When healthy, well-rounded people see others succeed, they say things like “Good for him. He deserves it”.

 

When losers see others succeed, they prove that misery loves company by raining on their parade.

 

The wife of one of my Gold Inner Circle members surprised him with a trip to see Cheap Trick perform the Beatles’ Sargent Pepper live at the Las Vegas Hilton.

 

Just before they left, he heard that one of his employees had whined, “He gets to run off to Vegas and we don’t even get a raise”.

 

He didn’t have time to confront her before the trip, and that nagging thought of “Should I feel guilty for this?” took away some of the magic of this once-in-a-lifetime birthday present.

 

This is an issue all successful people, especially those who own small businesses, struggle with. They work so hard to become successful, and then when they reap the fruits of their labor, there’s always someone who tries to make them feel guilty.

 

Guilt is the appropriate emotion to feel when you’ve done something wrong, but there’s absolutely nothing wrong with reaping the benefits that were the result of your hard work.

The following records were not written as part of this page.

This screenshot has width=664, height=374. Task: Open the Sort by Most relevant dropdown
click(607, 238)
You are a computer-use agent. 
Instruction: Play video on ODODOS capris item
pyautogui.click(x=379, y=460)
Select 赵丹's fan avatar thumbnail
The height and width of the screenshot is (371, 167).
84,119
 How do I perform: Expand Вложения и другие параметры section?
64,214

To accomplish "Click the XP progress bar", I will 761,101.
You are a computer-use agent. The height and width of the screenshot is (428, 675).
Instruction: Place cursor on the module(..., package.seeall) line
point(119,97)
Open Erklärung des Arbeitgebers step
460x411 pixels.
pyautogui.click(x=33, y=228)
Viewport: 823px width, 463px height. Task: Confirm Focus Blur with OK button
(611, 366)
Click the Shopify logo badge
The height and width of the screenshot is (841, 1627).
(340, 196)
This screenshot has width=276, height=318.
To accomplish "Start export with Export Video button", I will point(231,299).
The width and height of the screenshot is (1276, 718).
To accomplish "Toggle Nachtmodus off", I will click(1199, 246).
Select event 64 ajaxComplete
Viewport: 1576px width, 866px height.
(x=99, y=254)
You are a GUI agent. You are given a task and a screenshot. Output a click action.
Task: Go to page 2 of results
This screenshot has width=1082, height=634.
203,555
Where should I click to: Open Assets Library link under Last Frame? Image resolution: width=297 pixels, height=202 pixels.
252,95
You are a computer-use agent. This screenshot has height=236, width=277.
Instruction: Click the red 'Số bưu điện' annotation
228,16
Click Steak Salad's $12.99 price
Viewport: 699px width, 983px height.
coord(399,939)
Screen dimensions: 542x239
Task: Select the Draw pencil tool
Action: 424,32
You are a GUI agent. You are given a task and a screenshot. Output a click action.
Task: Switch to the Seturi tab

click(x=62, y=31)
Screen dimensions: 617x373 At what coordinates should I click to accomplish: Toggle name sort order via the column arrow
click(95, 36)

People who haven’t succeeded always seem to think that those who have must have done it at the expense of those who haven’t.

Nothing could be further from the truth. In The Millionaire Next Door, Tom Stanley discovered that the most common trait among first generation self-made millionaires is integrity.

Billionaire Jon Huntsman summed it up even better in his book, Winners Never Cheat, Even in Difficult Times.

The problem is that no matter how fair and generous you are, there will always be those who think you haven’t given enough.

The solution is to not try to live up to everyone else’s standards, but to live up to yours. As long as you’ve achieved success honestly and have stayed true to your values, you have nothing to hide or feel guilty about.

I don’t hide the fact that I love fancy cars, or that my beautiful bride and I are looking at houses in an area where Keith Urban and Nicole Kidman might be our new neighbors.

But I also don’t hide the fact that I gave a Jaguar to a single mom I’ve never met (click here if you missed the video), coached 32 speakers in 2008 and brought one of them from dead broke to a six-figure income, and took on five job seekers to personally coach through the end of 2009.

If you earned it, then enjoy it for goodness sake, and leave the guilt for someone that’s gullible enough to fall for it.